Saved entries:
****

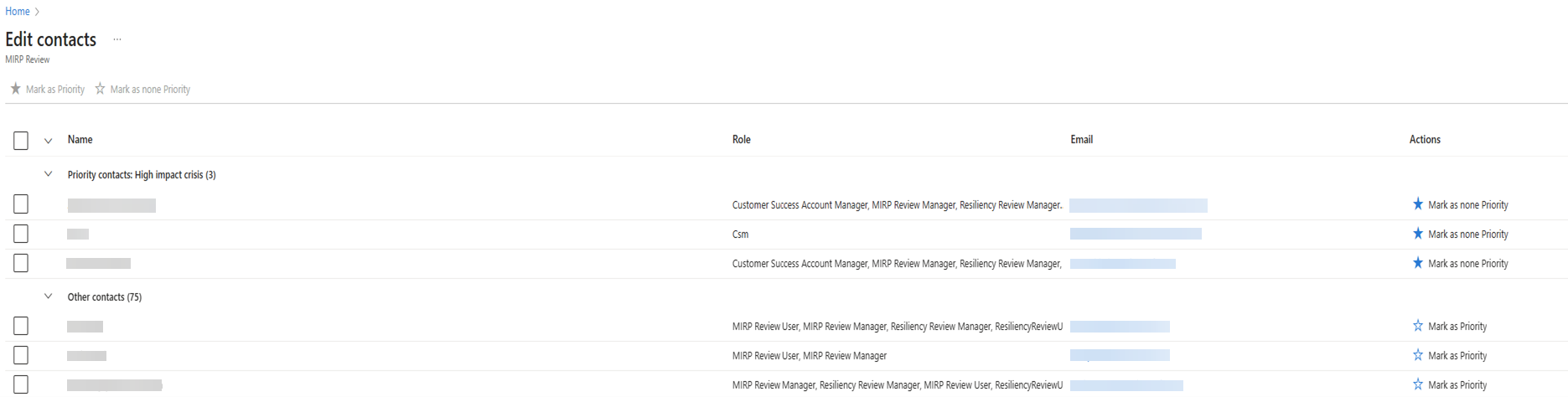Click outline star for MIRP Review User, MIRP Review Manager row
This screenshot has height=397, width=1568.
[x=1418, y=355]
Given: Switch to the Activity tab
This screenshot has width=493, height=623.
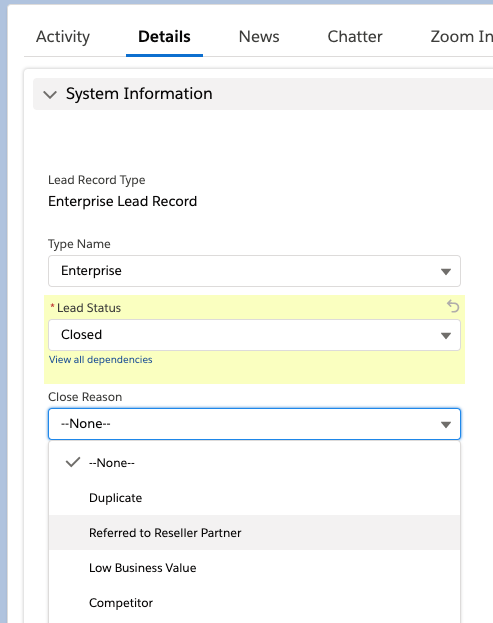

****

[Exercise details]
Your task is to write out, exactly and without pictures, only the lines from the one holding "Given: Switch to the Activity tab" to the last line of the data.

[Response for this exercise]
Given: Switch to the Activity tab
This screenshot has width=493, height=623.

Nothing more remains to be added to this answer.